— CONSIGNA 1 —
En el relato sobre la carrera de trece kilómetros, enumera en orden la palabra suelta con que se cierra cada párrafo.
— CONSIGNA 2 —
Responde estas preguntas sobre el relato de la carrera de trece kilómetros:
(a) Después de correr diez kilómetros, ¿en cuántos metros decide concentrarse únicamente quien narra?
(b) Según la gente, ¿qué distancia corrió antes quien narra, que haría de los 13 kilómetros algo fácil?
(c) ¿Qué grito de guerra se escucha al final de la corrida?
— CONSIGNA 3 —
Prolonga el relato de la carrera de trece kilómetros a partir de su último párrafo.

— TEXTO DADO —
□ □ □ □ □

Tres kilómetros después de correr diez, es casi como volver a correr diez más, pero sé que este es el momento de fragmentar mi meta. Por lo tanto me concentro únicamente en los siguientes mil metros que tengo por delante y los completo, ahora solo me quedan dos. Amor.
Y vuelve esa piedrita minúscula que se cree que puede provocar el derrumbe (y sí que puede). "No quiero más, odio correr, ¿para qué corro? Tengo que dejar este deporte, ya me lesioné la rodilla, el tendón de aquiles, me duele cada fibra de mi cuerpo, tengo sed, calor, ¡quiero parar!" Odio.
Y vuelvo a poner un muro de contención cuando conecto con una canción que me gusta, me motiva a terminar, ya casi estoy, quiero cumplirlo, por los doce que ya corrí, sólo uno más "vamos Fi", me aliento. Amor.
Me molesta que me cueste cada corrida, que la gente me diga "¡pero si vos corriste media maratón, después de 21 kilómetros, 13 para vos es pan comido!". No tienen idea. Miro el reloj que marca 12km y 700 mts, me quedan 300 metros, aprieto el paso porque sé que ya gané. 12km 990 mts, unas pisadas más y completo esos diez metros restantes. 13 km clavados, freno el cronómetro, camino, mientras mis endorfinas se expresan al aire al grito de guerra "vamos nenaaaa". Amor.

□ □ □ □ □

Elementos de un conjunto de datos
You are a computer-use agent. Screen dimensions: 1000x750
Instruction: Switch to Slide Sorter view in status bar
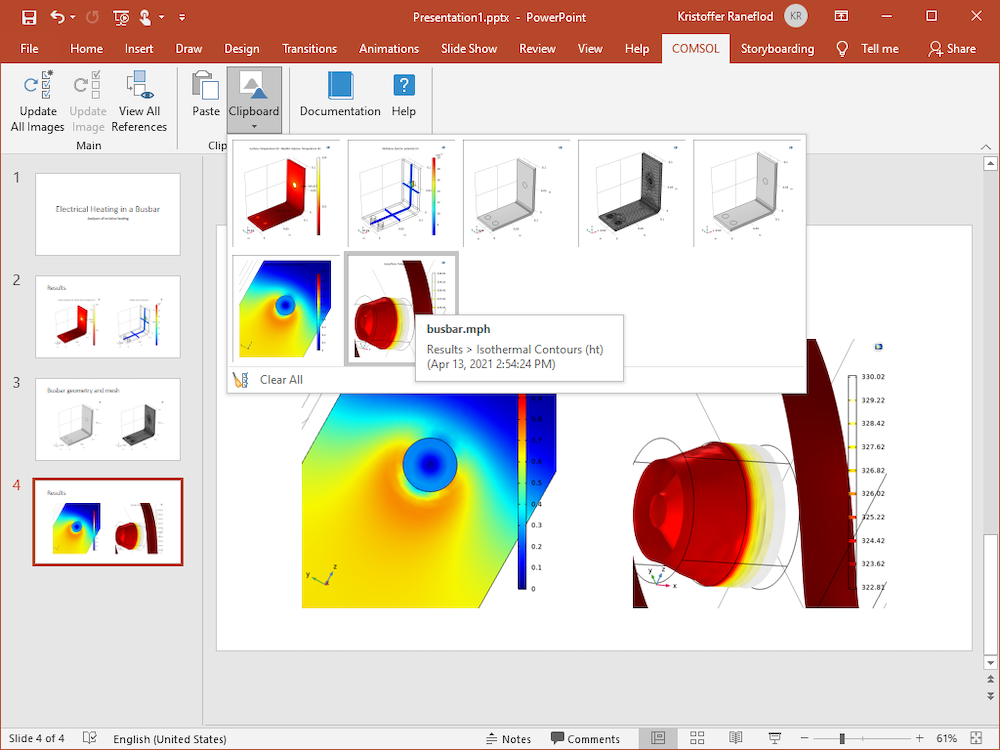pos(697,738)
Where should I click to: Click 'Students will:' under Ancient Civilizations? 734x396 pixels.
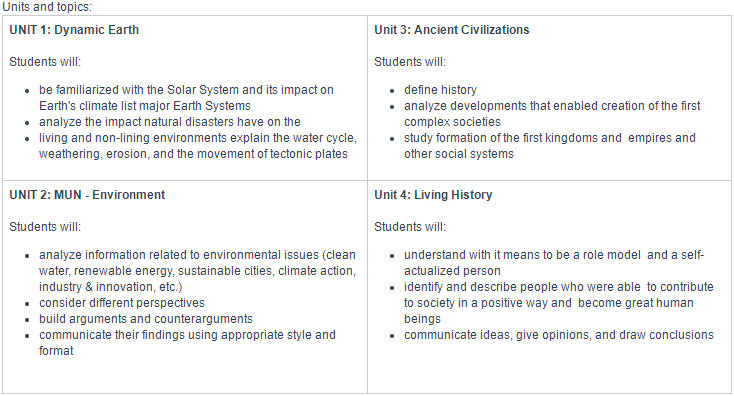pyautogui.click(x=410, y=62)
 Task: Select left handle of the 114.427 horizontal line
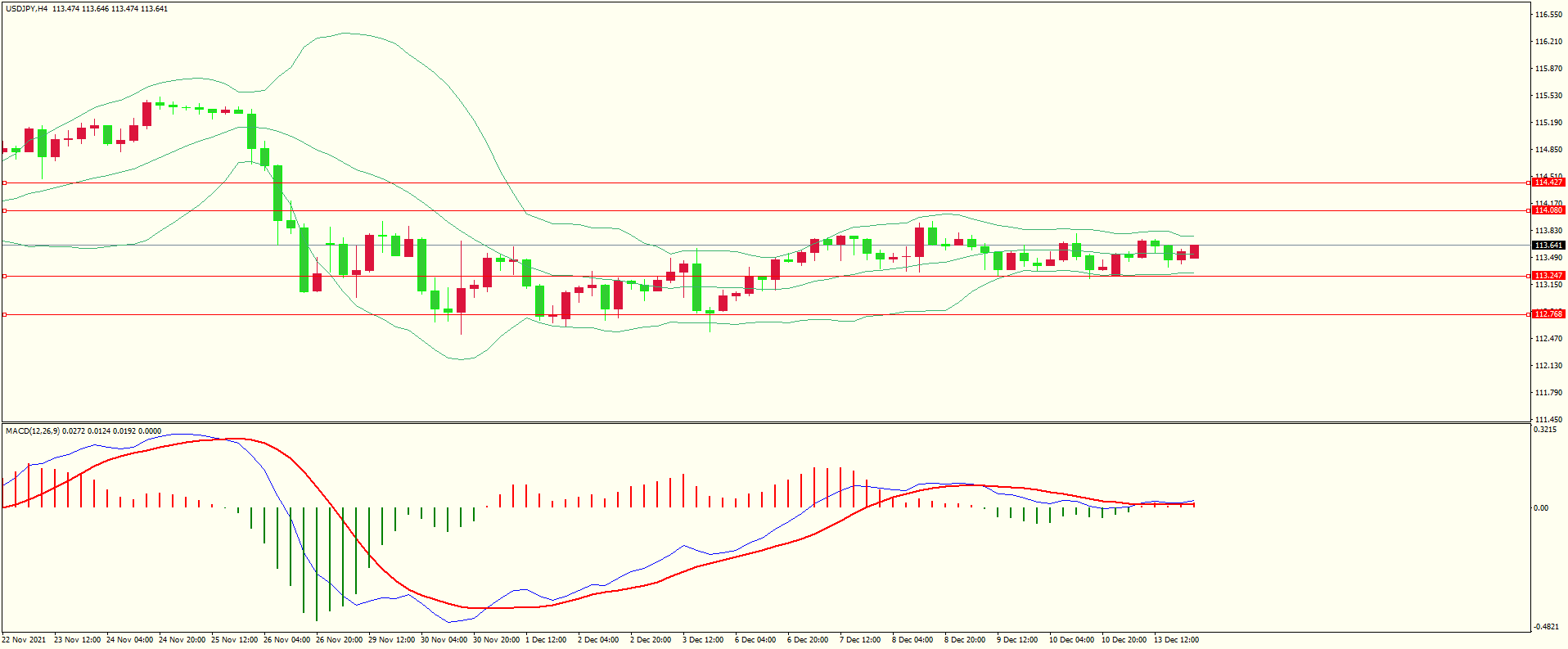pos(5,183)
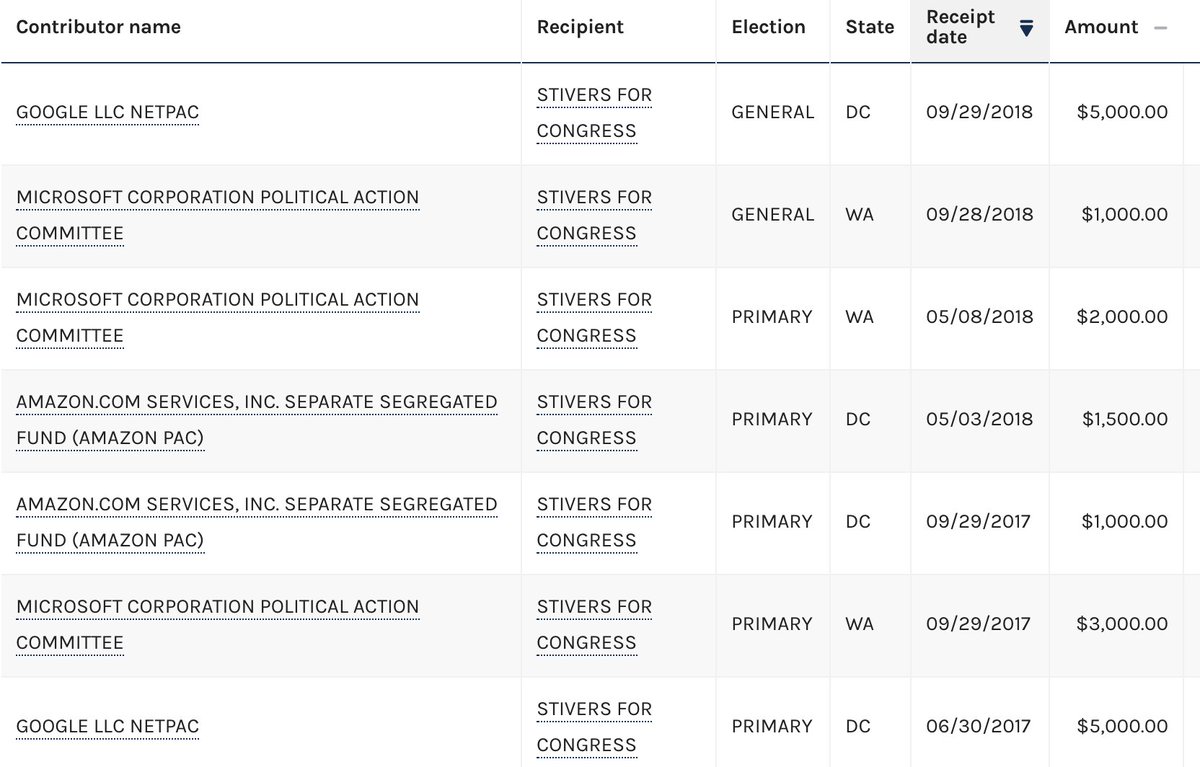Click the Amount column sort dash icon

pyautogui.click(x=1160, y=28)
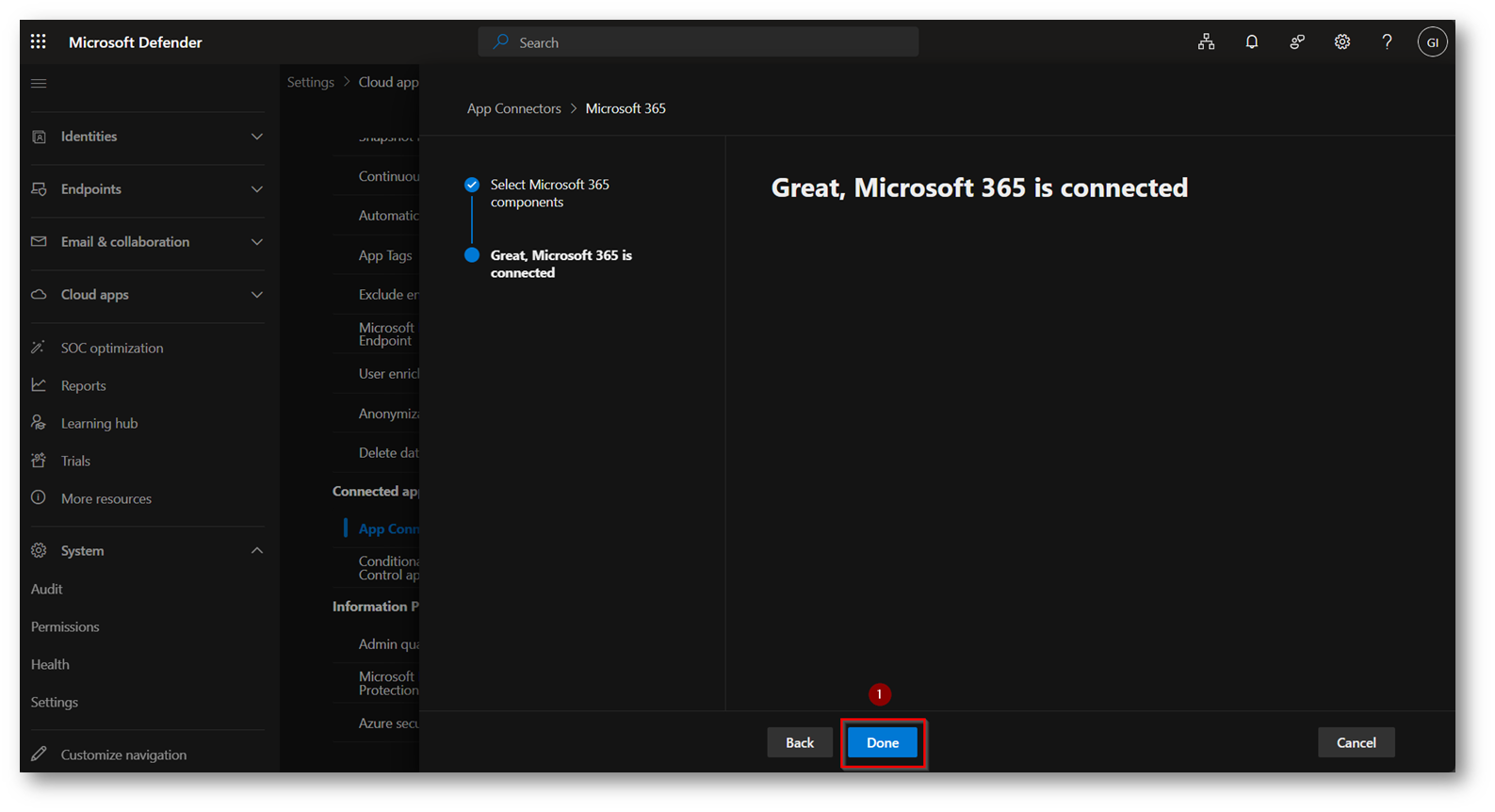Open Reports in the sidebar
Viewport: 1495px width, 812px height.
click(83, 385)
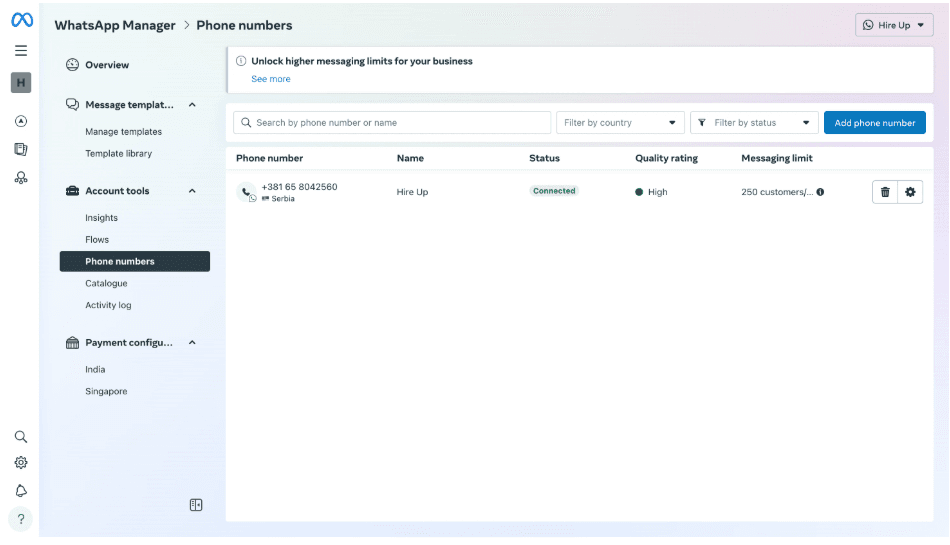Click the messaging limit info icon
Screen dimensions: 950x545
(x=820, y=192)
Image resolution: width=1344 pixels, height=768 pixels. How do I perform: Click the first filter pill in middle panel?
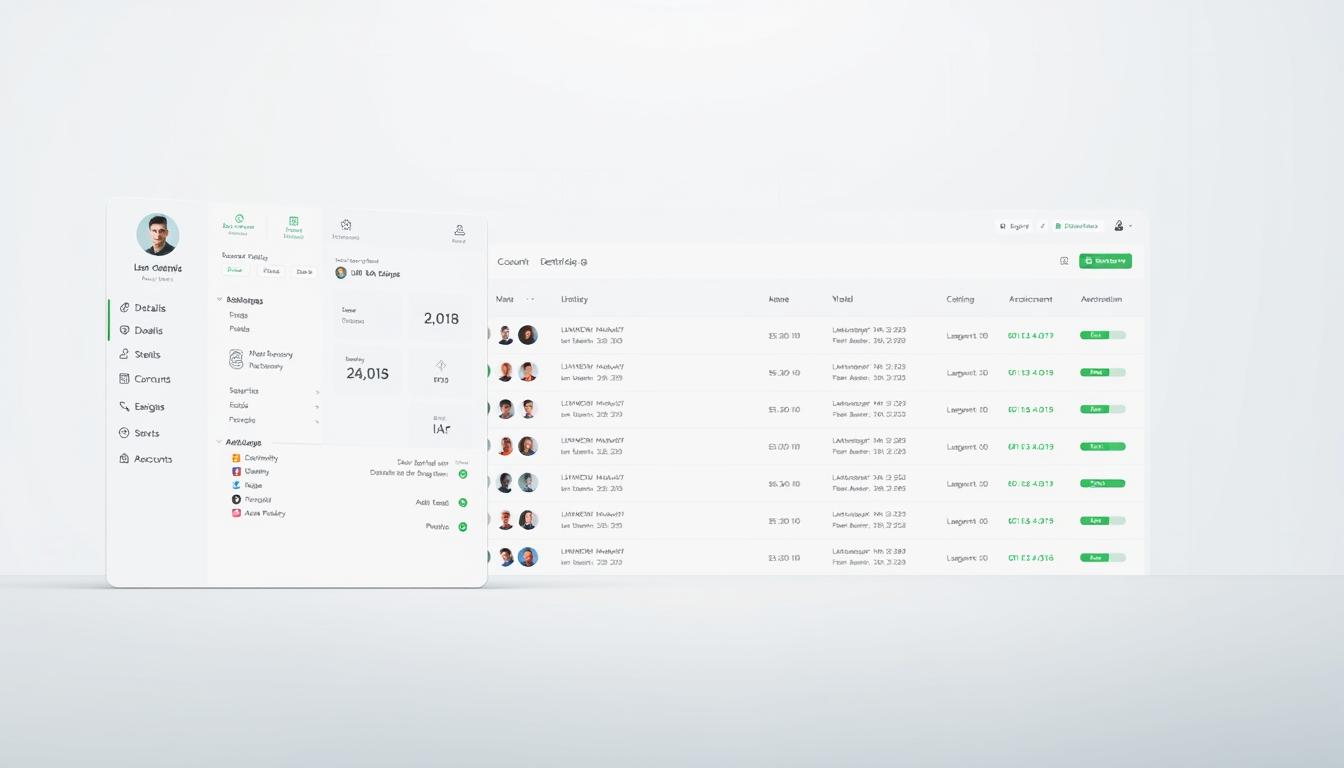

□ □ □ □ □

— RESPUESTA ESCRITA 1 —
1. Amor
2. Odio
3. Amor
4. Amor

— RESPUESTA ESCRITA 2 —
(a) En los siguientes mil metros.
(b) Una media maratón, es decir, 21 kilómetros.
(c) "vamos nenaaaa".

— RESPUESTA ESCRITA 3 —
Ahora, mientras vuelvo a la calma, pienso en el almuerzo con mi familia, en la siesta que voy a hacer a la tarde, en el cansancio hermoso del cuerpo después del esfuerzo. No todo es disfrute pero ahora sí que empieza.
Amor y odio.
No tengo otra forma de describir la relación retorcida que tengo hace años con este deporte. Así funciona, así escala mi cabeza, así se calma. Me siento una adicta a las dos facetas, porque el amor me aporta lo obvio; esa sensación de triunfo, de gloria, de poder, de superación, de creerme imparable e invencible. Y el odio, el odio es el motor que me desafía cada vez que entreno; es aquél que me impulsa a estirar mis bordes y demostrarme que puedo, que sí lo logro, y en esta zona es donde más trabajo, porque del confort no se aprende tanto...
Manejar mi cabeza manteniendo esa conversación como un partido de ping pong conmigo misma, oscilando entre abandonar (o acortar) la meta del día, y cumplirla. Porque claro, no siempre lo consigo y con el tiempo entendí que eso es parte fundamental de esta dinámica, porque cuando no puedo también queda la rabia, ese enojo por no poder y la convicción de que la próxima lo voy a intentar con más fuerza, como si fuera una venganza contra ese entrenamiento donde antes no pude.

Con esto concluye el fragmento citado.